Set task: Copy out every one of these rows exactly as they appear.

++++ Data shown

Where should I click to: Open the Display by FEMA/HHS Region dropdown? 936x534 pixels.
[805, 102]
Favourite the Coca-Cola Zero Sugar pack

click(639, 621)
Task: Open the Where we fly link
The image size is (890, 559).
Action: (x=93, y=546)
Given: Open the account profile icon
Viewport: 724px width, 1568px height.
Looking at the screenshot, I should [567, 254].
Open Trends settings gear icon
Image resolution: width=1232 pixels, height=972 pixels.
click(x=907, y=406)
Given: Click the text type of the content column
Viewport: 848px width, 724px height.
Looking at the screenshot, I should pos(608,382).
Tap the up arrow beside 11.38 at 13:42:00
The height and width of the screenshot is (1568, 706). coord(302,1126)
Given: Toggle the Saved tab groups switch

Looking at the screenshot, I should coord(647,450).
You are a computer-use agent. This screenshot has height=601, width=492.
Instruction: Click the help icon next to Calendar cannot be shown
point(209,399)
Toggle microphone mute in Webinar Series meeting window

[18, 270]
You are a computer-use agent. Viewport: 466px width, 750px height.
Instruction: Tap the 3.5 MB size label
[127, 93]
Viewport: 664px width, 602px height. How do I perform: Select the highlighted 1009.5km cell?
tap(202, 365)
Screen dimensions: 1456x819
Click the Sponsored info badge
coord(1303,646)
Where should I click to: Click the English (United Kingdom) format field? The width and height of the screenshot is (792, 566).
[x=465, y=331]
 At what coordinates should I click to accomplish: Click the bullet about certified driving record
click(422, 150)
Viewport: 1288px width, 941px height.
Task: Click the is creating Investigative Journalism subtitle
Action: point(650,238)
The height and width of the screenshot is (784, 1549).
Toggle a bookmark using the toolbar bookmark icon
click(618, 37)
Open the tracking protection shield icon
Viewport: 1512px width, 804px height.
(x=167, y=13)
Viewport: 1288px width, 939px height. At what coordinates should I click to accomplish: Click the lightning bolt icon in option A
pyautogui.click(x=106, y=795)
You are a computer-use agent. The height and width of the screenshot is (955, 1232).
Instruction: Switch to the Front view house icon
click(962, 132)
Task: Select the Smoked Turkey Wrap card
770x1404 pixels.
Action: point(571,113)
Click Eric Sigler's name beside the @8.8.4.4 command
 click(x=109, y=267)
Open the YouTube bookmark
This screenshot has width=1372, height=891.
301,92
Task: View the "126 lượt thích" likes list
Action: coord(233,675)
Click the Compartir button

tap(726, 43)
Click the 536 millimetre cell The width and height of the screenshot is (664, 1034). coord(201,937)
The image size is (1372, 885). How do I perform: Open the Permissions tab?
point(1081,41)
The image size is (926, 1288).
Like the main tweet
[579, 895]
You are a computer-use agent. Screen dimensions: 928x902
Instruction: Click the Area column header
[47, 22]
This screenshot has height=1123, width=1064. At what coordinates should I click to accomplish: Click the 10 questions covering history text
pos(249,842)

++++++++

Answer to the task:
Where should I click to: Open the Display by FEMA/HHS Region dropdown? 936x534 pixels.
[805, 102]
Favourite the Coca-Cola Zero Sugar pack

click(639, 621)
Task: Open the Where we fly link
The image size is (890, 559).
Action: (x=93, y=546)
Given: Open the account profile icon
Viewport: 724px width, 1568px height.
Looking at the screenshot, I should [567, 254].
Open Trends settings gear icon
Image resolution: width=1232 pixels, height=972 pixels.
click(x=907, y=406)
Given: Click the text type of the content column
Viewport: 848px width, 724px height.
Looking at the screenshot, I should pos(608,382).
Tap the up arrow beside 11.38 at 13:42:00
The height and width of the screenshot is (1568, 706). coord(302,1126)
Given: Toggle the Saved tab groups switch

Looking at the screenshot, I should coord(647,450).
You are a computer-use agent. This screenshot has height=601, width=492.
Instruction: Click the help icon next to Calendar cannot be shown
point(209,399)
Toggle microphone mute in Webinar Series meeting window

[18, 270]
You are a computer-use agent. Viewport: 466px width, 750px height.
Instruction: Tap the 3.5 MB size label
[127, 93]
Viewport: 664px width, 602px height. How do I perform: Select the highlighted 1009.5km cell?
tap(202, 365)
Screen dimensions: 1456x819
Click the Sponsored info badge
coord(1303,646)
Where should I click to: Click the English (United Kingdom) format field? The width and height of the screenshot is (792, 566).
[x=465, y=331]
 At what coordinates should I click to accomplish: Click the bullet about certified driving record
click(422, 150)
Viewport: 1288px width, 941px height.
Task: Click the is creating Investigative Journalism subtitle
Action: point(650,238)
The height and width of the screenshot is (784, 1549).
Toggle a bookmark using the toolbar bookmark icon
click(618, 37)
Open the tracking protection shield icon
Viewport: 1512px width, 804px height.
(x=167, y=13)
Viewport: 1288px width, 939px height. At what coordinates should I click to accomplish: Click the lightning bolt icon in option A
pyautogui.click(x=106, y=795)
You are a computer-use agent. The height and width of the screenshot is (955, 1232).
Instruction: Switch to the Front view house icon
click(962, 132)
Task: Select the Smoked Turkey Wrap card
770x1404 pixels.
Action: point(571,113)
Click Eric Sigler's name beside the @8.8.4.4 command
 click(x=109, y=267)
Open the YouTube bookmark
This screenshot has width=1372, height=891.
301,92
Task: View the "126 lượt thích" likes list
Action: coord(233,675)
Click the Compartir button

tap(726, 43)
Click the 536 millimetre cell The width and height of the screenshot is (664, 1034). coord(201,937)
The image size is (1372, 885). How do I perform: Open the Permissions tab?
point(1081,41)
The image size is (926, 1288).
Like the main tweet
[579, 895]
You are a computer-use agent. Screen dimensions: 928x902
Instruction: Click the Area column header
[47, 22]
This screenshot has height=1123, width=1064. At what coordinates should I click to accomplish: Click the 10 questions covering history text
pos(249,842)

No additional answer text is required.